Reading text section start
CEBU CITY, Philippines—The two nurses suspected of taping the upper lip of a 5-day-old infant with adhesive tape while at the nursery of a private hospital here denied the accusations.
Arianne Mae Pacula and Kamille Isabel Neri appeared on Friday during the hearing conducted by an interagency committee that looked into the case after photos of the baby with his upper lip sealed became viral on social media.
Pacula, attending nurse at Cebu Puericulture Center and Maternity House (CPCMH), said she was surprised to see the baby’s upper lip sealed and a pacifier near the baby when her attention was called by the infant’s mother, Jasmine Badocdoc, past 7 p.m. on May 9.
“It was only at that time when I saw the pacifier and the plaster. I was surprised to see the pacifier. And I presumed there was tape on the infant’s lip to keep the pacifier in place,” Pacula told the committee.
Neri, CPCMH medication nurse, said she was at the nursery about 6:30 p.m. on that day and the baby didn’t have an adhesive tape on his upper lip.
“About 9 p.m., I saw Badocdoc breast-feeding her baby,”Neri said. “She did not even report to me that there was a plaster on her baby.”
Badocdoc said she was disappointed with the nurses’ insinuation that she gave her a baby pacifier and sealed her baby’s upper lip. “What mother in her right mind would put a plaster on her baby’s lip?” Badocdoc asked.
Lawyer Dante Jadman of the Commission on Human Rights in Central Visayas, committee spokesman, said that based on the time stamp in Badocdoc’s phone, the first photo was taken at 7:58 p.m. on May 9 and the last one, at 8:08 p.m.
Alan Felix Macaraya Jr., of the National Telecommunications Commission Central Visayas legal office, issued a certification on May 23 that the photos “have not been electronically changed, altered and modified.”
Reading text section end
List every person named in the report on the infant whose lip was taped. The listing that comes next has nothing to do with the report above.
Study material section start
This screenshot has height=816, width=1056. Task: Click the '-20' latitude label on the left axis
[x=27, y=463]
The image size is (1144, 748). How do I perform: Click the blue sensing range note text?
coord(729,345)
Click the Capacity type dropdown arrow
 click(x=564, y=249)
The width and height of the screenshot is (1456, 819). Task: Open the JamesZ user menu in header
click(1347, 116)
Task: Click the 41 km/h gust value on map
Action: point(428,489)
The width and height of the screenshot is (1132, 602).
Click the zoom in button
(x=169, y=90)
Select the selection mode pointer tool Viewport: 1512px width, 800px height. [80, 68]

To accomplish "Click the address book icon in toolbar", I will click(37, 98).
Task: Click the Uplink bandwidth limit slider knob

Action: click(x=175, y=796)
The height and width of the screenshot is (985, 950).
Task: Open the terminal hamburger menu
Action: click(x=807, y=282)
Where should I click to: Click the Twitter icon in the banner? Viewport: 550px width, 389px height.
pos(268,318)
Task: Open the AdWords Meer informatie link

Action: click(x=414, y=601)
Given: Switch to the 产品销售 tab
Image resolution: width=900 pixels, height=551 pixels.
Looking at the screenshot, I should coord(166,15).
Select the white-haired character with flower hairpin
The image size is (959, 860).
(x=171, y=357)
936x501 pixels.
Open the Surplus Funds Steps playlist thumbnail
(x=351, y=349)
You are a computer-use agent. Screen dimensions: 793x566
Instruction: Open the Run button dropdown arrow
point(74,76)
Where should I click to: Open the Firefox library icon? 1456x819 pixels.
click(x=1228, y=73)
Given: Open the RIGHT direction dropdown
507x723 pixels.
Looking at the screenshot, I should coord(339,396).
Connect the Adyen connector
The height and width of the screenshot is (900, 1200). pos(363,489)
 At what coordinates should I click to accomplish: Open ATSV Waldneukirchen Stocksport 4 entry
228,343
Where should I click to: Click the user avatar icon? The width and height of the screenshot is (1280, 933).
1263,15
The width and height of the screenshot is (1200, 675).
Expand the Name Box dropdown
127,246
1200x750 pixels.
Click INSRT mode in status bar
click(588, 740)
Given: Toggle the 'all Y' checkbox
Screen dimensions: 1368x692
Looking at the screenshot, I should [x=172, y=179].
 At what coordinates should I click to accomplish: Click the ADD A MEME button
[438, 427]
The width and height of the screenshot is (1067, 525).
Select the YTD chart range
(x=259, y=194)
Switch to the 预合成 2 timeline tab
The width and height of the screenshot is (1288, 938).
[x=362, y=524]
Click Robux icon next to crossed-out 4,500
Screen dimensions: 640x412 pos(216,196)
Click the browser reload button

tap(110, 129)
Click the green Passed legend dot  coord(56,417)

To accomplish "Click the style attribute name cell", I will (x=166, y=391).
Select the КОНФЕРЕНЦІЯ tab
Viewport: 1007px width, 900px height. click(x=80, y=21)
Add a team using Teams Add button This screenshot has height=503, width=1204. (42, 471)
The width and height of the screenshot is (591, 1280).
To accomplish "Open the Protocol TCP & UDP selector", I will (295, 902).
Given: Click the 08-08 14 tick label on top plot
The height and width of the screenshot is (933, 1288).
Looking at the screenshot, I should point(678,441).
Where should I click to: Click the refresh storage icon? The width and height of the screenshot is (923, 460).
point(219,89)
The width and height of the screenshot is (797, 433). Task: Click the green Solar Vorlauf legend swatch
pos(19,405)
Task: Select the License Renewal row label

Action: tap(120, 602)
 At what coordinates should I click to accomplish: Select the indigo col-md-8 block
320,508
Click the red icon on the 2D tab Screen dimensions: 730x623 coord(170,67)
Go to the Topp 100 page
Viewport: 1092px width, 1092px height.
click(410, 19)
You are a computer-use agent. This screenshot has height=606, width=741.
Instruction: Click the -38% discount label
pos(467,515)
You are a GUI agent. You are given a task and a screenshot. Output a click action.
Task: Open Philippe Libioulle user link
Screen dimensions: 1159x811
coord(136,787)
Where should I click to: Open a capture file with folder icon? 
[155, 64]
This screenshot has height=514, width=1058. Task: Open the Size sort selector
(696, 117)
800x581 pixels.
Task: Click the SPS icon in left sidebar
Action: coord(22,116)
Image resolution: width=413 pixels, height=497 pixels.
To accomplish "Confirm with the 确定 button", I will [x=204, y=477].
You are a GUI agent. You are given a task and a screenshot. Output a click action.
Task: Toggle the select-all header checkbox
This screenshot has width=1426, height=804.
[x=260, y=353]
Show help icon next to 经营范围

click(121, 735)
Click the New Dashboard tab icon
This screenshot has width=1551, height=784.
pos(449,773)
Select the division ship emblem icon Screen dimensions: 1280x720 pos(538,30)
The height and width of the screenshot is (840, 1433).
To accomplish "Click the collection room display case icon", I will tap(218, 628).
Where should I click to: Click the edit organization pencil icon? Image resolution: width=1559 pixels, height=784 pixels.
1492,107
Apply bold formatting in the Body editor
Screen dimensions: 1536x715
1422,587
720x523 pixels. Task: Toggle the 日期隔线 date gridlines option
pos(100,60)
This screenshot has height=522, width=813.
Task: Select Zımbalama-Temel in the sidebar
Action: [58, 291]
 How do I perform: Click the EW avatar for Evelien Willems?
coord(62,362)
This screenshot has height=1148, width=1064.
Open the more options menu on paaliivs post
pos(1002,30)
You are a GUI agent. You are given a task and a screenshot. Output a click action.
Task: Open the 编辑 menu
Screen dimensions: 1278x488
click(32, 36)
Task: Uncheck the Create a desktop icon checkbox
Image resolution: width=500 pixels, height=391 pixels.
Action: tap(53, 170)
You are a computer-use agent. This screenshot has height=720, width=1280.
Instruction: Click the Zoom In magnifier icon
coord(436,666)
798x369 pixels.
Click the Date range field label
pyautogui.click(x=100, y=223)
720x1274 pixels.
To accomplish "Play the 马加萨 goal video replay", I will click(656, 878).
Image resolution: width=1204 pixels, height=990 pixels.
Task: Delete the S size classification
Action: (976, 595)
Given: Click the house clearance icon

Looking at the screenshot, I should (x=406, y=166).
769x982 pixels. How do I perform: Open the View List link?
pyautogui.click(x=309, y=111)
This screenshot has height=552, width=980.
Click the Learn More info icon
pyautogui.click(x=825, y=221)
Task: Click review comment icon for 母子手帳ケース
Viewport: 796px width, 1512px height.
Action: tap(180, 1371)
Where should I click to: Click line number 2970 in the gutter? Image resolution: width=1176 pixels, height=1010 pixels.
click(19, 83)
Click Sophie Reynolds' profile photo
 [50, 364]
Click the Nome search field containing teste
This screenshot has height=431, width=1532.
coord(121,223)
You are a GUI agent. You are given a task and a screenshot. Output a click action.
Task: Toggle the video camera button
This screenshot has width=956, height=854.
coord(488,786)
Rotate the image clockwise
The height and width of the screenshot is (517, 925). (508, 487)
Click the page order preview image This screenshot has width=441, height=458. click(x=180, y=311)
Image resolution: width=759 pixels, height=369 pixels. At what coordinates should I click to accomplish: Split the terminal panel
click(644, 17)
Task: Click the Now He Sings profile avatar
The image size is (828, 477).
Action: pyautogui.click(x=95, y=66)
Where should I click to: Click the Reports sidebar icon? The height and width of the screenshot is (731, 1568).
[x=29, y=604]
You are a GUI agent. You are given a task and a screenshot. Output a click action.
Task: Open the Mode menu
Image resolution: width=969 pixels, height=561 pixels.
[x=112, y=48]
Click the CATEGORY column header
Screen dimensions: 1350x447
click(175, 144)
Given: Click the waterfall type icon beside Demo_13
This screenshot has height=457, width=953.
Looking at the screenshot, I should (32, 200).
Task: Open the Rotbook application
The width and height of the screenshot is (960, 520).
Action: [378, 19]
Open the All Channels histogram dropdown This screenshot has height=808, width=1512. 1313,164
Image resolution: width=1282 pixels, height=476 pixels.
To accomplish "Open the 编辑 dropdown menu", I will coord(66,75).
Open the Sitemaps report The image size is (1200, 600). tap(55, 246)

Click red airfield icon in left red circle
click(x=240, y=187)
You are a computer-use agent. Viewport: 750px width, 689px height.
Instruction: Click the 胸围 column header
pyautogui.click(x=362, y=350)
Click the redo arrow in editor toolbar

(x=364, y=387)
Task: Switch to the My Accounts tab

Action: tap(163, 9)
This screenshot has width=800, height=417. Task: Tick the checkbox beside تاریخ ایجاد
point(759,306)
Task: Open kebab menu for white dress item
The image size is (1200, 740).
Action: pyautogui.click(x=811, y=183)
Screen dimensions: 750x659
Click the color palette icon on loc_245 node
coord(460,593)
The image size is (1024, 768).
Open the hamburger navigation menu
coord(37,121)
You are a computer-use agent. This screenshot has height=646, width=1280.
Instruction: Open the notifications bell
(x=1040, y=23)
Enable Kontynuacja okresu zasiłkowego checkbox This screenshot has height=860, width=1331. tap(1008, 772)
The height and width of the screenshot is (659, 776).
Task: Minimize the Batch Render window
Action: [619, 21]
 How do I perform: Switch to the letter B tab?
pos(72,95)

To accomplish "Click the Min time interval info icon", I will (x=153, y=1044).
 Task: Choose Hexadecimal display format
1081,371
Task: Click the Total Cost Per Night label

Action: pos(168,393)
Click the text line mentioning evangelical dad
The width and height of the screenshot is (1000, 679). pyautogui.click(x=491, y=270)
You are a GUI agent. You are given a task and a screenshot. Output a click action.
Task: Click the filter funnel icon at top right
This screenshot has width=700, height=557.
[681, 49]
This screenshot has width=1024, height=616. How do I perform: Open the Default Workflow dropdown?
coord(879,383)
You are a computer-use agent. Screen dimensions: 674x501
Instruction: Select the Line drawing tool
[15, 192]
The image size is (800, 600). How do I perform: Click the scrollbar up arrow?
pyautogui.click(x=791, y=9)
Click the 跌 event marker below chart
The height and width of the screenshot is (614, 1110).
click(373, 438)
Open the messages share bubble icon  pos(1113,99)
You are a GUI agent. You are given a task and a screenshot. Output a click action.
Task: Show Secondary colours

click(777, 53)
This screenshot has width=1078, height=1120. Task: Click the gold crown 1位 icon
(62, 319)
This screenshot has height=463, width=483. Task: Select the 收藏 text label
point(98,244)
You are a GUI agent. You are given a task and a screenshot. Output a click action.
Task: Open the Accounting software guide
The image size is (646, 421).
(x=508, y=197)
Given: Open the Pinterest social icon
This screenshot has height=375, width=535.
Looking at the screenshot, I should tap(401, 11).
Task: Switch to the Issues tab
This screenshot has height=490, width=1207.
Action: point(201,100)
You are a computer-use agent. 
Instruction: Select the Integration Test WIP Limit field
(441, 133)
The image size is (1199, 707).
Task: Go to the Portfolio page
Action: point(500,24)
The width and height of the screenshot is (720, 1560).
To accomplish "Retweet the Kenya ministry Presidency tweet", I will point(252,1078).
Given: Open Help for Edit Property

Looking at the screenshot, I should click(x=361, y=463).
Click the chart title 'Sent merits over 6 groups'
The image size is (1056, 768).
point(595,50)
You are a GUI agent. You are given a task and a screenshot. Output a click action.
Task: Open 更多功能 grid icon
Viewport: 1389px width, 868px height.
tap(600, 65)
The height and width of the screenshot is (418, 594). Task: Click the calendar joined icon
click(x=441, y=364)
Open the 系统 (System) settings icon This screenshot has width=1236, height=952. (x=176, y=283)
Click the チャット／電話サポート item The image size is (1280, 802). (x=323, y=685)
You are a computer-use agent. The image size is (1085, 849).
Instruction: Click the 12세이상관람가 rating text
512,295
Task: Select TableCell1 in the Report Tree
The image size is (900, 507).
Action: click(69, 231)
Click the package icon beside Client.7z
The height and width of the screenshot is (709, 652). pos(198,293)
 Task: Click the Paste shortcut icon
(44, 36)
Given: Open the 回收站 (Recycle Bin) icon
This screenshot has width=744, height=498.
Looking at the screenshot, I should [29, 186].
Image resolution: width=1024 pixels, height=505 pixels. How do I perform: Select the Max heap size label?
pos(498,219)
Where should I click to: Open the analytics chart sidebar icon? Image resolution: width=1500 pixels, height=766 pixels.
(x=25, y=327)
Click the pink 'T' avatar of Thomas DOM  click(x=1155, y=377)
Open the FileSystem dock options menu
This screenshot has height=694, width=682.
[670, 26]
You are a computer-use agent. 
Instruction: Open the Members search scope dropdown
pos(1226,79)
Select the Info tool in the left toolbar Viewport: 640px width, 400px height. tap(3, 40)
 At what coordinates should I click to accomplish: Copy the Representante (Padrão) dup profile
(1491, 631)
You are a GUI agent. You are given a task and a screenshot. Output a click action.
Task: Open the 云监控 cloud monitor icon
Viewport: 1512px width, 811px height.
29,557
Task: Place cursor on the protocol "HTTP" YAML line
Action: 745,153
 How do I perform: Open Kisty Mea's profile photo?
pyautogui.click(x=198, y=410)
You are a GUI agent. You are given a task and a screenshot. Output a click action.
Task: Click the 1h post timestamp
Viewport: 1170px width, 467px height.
Study material section end
# Result of the exercise
Arianne Mae Pacula, Kamille Isabel Neri, Jasmine Badocdoc, Dante Jadman, Alan Felix Macaraya Jr.